Fibrinogen non-inherited heterogeneity and its relationship to function in health and disease.

Abstract

In healthy individuals fibrinogen occurs in more than one million non-identical forms because of the many possible combinations of biosynthetically or postbiosynthetically modified or genetically polymorphic sites. The various forms may show considerable differences in their functional properties. Normal variant sites are due to alternative splicing, modification of certain amino acid residues, and proteolysis. Both the A alpha and the gamma chain occur in two splice forms, and it is known that only the shorter gamma chain can interact with platelets, but the longer may bind thrombin and factor XIII. Many types of posttranslationally modified amino acid residues are present in fibrinogen. The A alpha chain is partially phosphorylated at two sites, possibly leading to protection against proteolysis. The B beta chain is N-glycosylated and partially proline hydroxylated, each at one site. The gamma chain is N-glycosylated at one site and the longer splice form doubly tyrosine-sulfated. The glycosylations are believed to protect against polymerization and proteolysis.
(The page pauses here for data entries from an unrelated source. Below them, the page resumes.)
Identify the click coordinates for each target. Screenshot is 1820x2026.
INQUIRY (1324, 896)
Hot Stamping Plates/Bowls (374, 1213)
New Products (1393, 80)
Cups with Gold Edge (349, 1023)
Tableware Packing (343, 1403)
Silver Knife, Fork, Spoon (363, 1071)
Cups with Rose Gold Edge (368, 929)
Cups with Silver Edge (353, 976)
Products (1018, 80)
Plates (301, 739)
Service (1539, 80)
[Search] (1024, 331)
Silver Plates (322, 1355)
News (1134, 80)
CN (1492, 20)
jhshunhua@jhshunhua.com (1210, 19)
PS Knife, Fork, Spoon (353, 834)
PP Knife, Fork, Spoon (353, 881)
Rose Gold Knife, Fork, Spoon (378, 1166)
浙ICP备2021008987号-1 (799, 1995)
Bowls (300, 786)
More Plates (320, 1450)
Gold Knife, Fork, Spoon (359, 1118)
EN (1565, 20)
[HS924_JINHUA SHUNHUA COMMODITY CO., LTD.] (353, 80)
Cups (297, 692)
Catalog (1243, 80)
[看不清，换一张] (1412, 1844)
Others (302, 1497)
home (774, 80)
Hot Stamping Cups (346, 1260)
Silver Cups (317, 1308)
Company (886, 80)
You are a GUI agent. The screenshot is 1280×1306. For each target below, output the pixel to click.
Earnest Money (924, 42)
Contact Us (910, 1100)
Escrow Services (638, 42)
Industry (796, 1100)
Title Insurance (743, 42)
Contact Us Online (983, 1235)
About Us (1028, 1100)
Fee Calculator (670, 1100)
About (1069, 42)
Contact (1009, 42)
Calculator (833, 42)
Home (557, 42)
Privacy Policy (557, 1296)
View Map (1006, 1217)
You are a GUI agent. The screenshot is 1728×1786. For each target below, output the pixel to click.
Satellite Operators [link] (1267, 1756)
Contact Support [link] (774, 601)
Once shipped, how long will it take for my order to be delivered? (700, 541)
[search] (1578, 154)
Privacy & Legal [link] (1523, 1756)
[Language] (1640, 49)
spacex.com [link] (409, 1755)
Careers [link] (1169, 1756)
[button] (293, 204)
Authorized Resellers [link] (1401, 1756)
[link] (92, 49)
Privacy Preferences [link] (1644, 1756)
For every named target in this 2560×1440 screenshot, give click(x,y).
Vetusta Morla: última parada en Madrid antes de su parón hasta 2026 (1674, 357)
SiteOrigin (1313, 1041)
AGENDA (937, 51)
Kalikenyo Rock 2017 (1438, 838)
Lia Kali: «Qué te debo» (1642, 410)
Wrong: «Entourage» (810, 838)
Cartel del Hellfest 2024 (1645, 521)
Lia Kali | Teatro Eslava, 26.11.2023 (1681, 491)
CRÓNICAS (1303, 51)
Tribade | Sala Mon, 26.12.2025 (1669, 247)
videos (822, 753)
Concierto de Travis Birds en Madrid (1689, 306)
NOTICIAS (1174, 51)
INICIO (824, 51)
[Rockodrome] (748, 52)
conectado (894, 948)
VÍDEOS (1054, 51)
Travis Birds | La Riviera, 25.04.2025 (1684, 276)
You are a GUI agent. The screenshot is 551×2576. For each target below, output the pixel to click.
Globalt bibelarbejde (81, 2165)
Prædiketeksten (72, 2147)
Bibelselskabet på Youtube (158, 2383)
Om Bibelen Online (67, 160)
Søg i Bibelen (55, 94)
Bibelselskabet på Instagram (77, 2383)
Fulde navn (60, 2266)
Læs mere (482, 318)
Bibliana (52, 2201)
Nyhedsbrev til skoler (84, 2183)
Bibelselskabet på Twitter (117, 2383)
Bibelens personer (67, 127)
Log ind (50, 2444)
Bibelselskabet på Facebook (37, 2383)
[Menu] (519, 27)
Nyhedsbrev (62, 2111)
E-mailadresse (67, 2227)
All three chains are partially oxidized at methionine residues and deamidated at asparagine and glutamine residues. The A alpha and gamma chain are partially carboxy-terminally degraded by proteolysis, the shorter forms causing a decrease in polymerization, crosslinking, and clot stability. Abnormal variants occur in patients with diabetes mellitus, in the form of glycated lysine residues; in patients with certain types of cancer, in the form of crosslinked degradation products; in patients with certain types of autoimmune disease, in the form of complexes with antibodies; in cigarette smokers; and in individuals treated with acetylsalicylic acid, in the form of acetylated lysine residues.